** The problem **
Only the lines from the first line of the entries through the line with "568x392 pixels." belong in the answer, each restated word for word and without pictures.

** Information **
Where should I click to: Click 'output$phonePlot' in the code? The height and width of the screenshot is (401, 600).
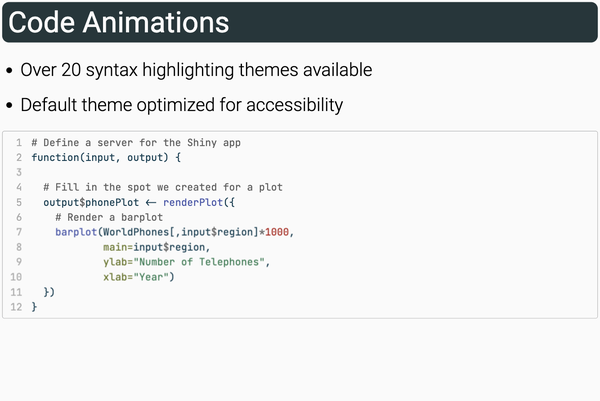pos(91,202)
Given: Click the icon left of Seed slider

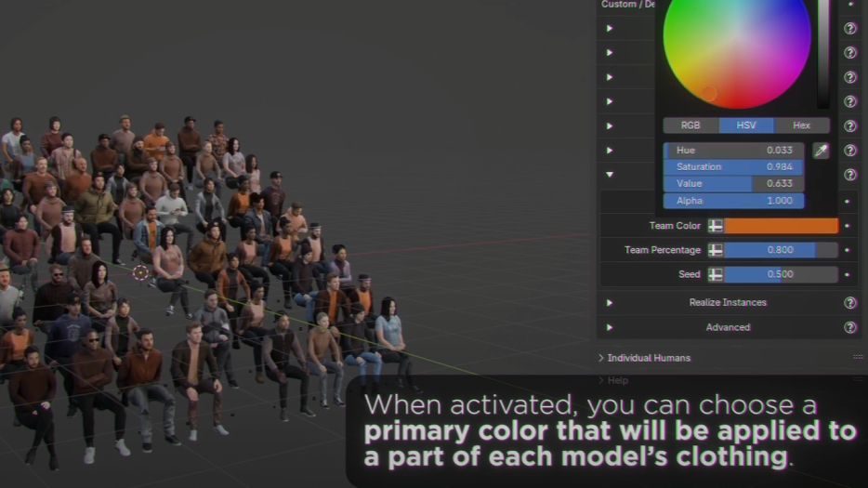Looking at the screenshot, I should click(x=715, y=274).
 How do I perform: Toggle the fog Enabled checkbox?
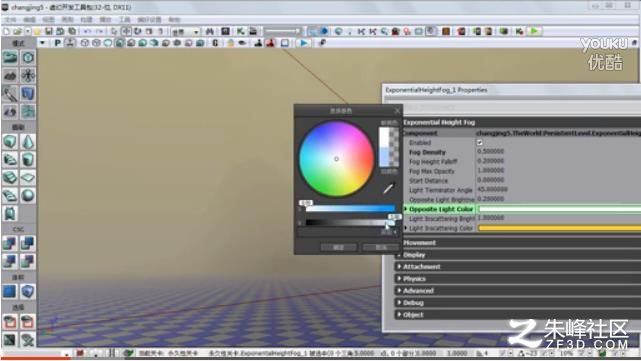480,143
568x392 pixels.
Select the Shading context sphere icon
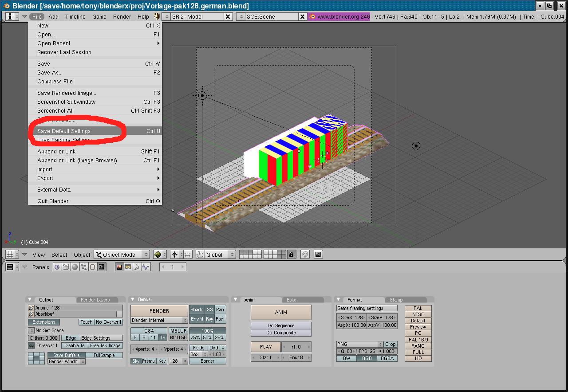[x=75, y=267]
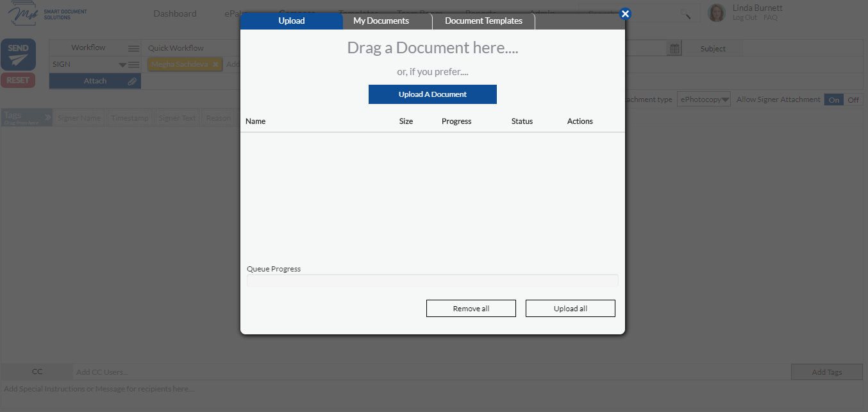The width and height of the screenshot is (868, 412).
Task: Click the Attach paperclip icon
Action: tap(131, 81)
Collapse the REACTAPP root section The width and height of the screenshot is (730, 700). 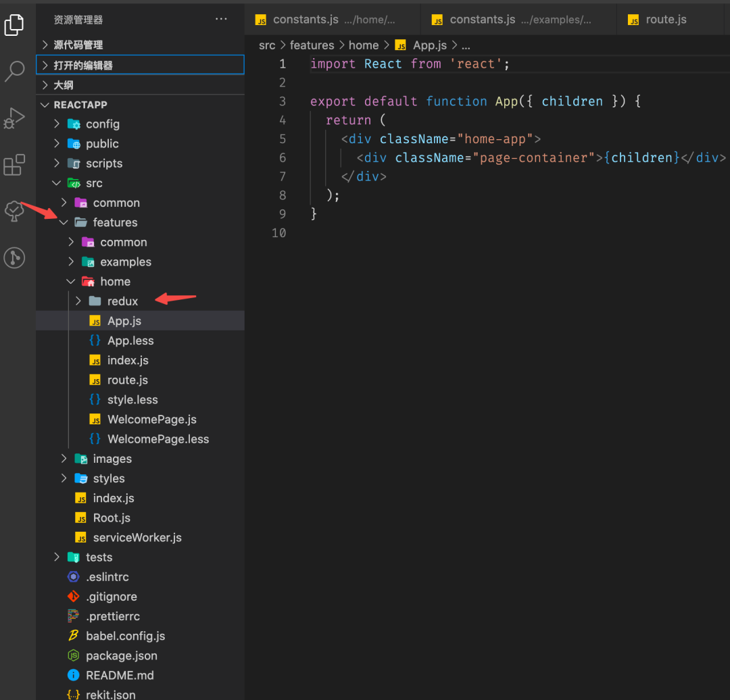tap(45, 105)
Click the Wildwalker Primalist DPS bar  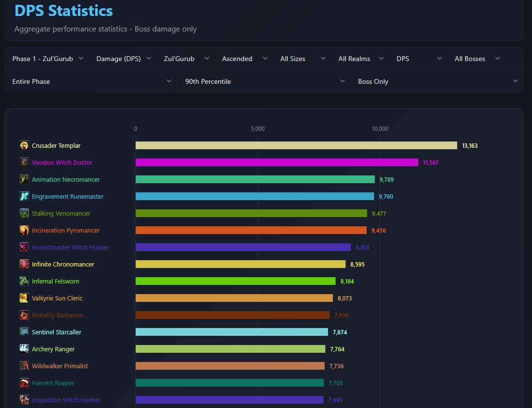(x=230, y=366)
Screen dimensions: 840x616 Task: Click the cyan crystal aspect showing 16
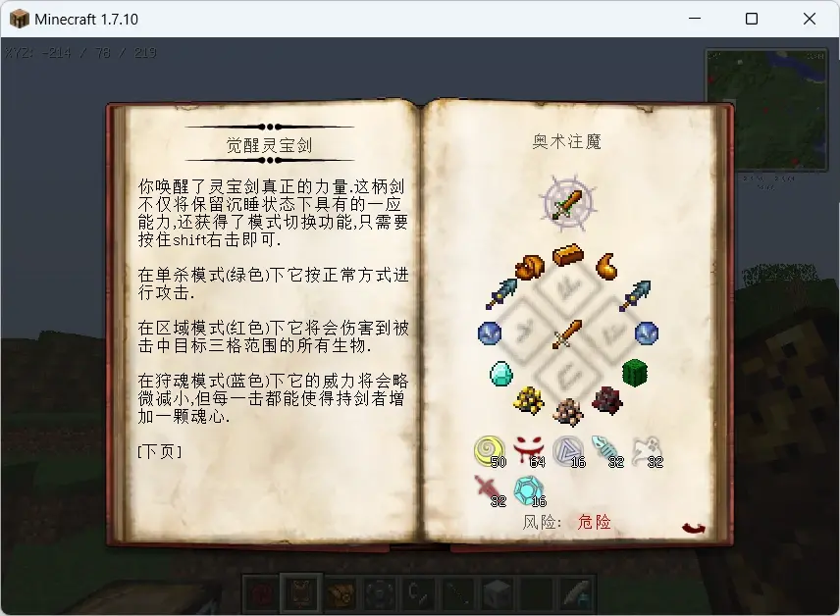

** Completed task **
Where should I click to: Click 'output$phonePlot' in the code? The height and width of the screenshot is (401, 600).
pos(91,202)
Given: Click the icon left of Seed slider

Looking at the screenshot, I should click(x=715, y=274).
 How do I perform: Toggle the fog Enabled checkbox?
480,143
568x392 pixels.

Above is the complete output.